El viaje a la Misión de Farafangana, Madagascar

Son casi Tres días de viaje hasta allí.

Desde Buenos Aires a Johannesburgo, de allí a la capital Antananarivo otras tres horas más la espera de conexión.

En Antananarivo solemos quedarnos en el episcopado, desde allí en combi (pequeños buses) hasta Fiaranantsoa. Lo más impresionante, el último tramo del tren que une Fiaranantsoa y Manakara. No ha sufrido reforma alguna desde que lo dejaron los franceses en 1960. Los 182 kilómetros que separan estas ciudades se recorren en 12 horas atravesando selva, pobreza y vendedores de todo tipo de artesanías mínimas.

En la costa Sureste de esta isla se sitúa Farafangana, una ciudad de quizás unos 100.000 habitantes bañada por el Índico.

En la desembocadura de un hermoso y caudaloso río, esta la misión.

Un inmenso predio de varias hectáreas, con su iglesia, monasterio, maternidad, el nuevo hospital, y muchas casitas de una sola habitación, sin baño ni cocina que son las "salas de internación", arrozales y una huerta donde las monjas y los pacientes del leprosario cultivan canela, vainilla, café, pimienta, mangos, plátanos y verduras.

• **Consigna**
Escribe sin cambios el pasaje del texto sobre el viaje a Farafangana que comienza en las palabras "En la desembocadura" y termina tras "plátanos y verduras.".

• **Datos registrados**
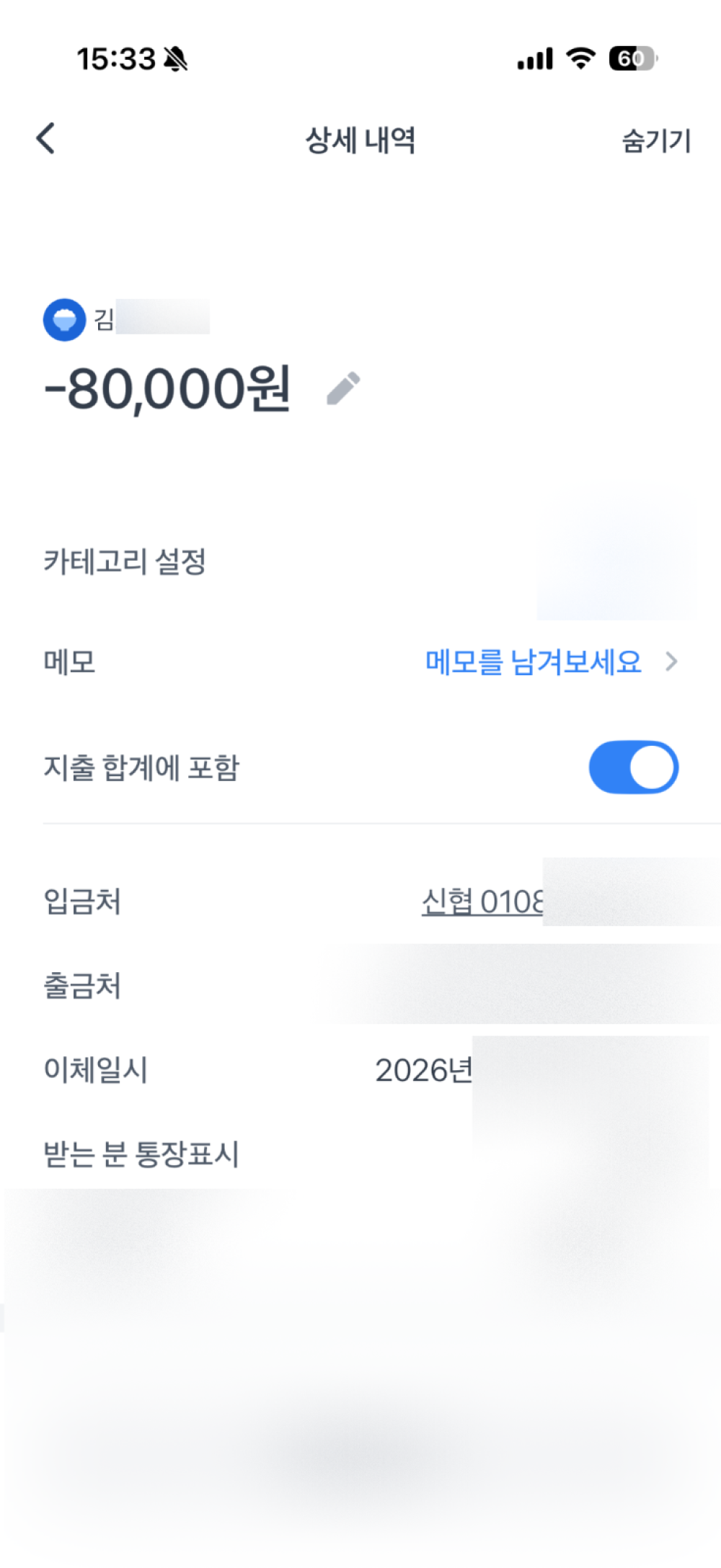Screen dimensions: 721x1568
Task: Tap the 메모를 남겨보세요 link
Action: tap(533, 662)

...

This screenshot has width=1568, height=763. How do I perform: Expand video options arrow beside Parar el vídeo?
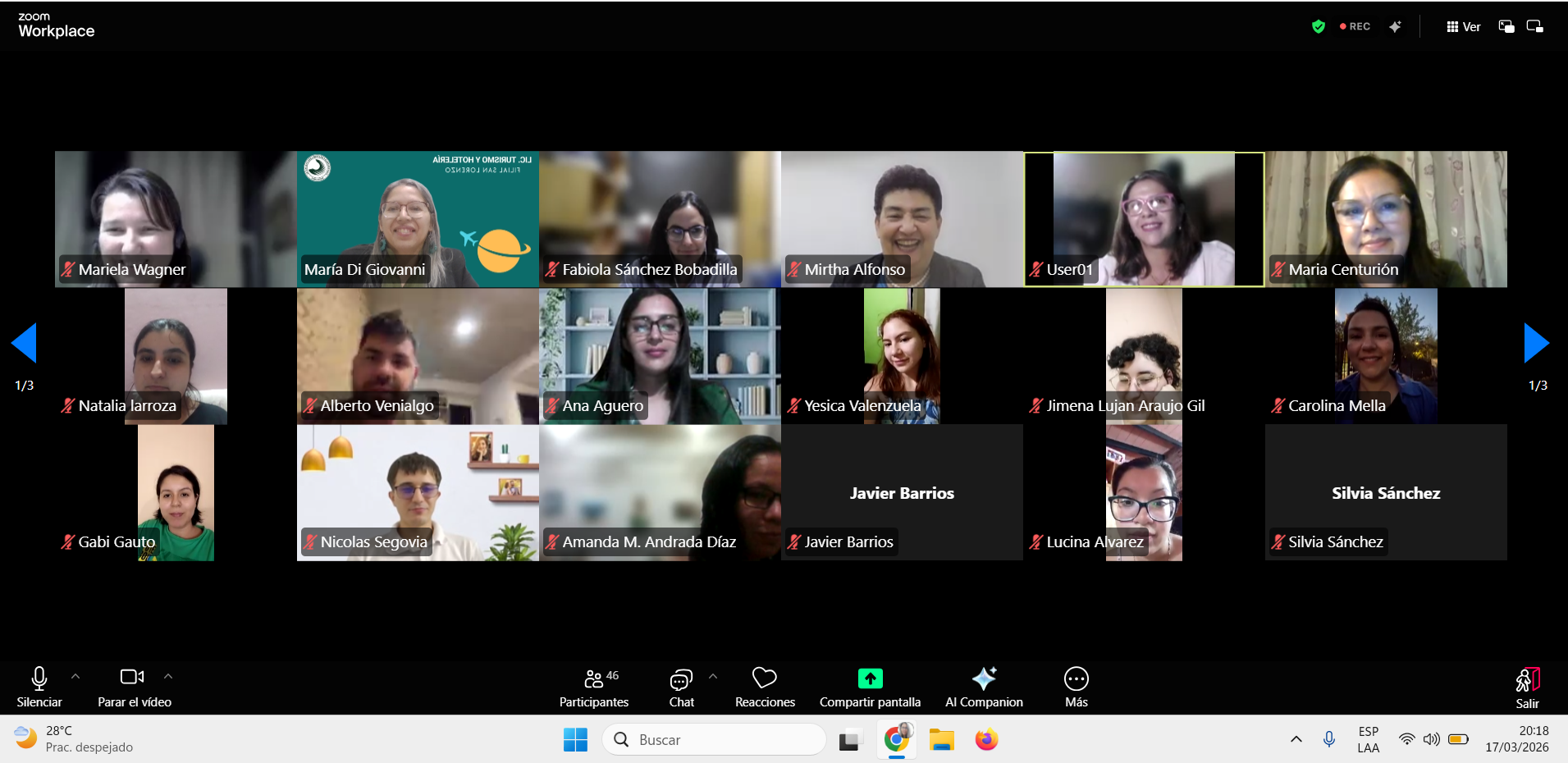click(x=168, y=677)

• **Solución**
En la desembocadura de un hermoso y caudaloso río, esta la misión.

Un inmenso predio de varias hectáreas, con su iglesia, monasterio, maternidad, el nuevo hospital, y muchas casitas de una sola habitación, sin baño ni cocina que son las "salas de internación", arrozales y una huerta donde las monjas y los pacientes del leprosario cultivan canela, vainilla, café, pimienta, mangos, plátanos y verduras.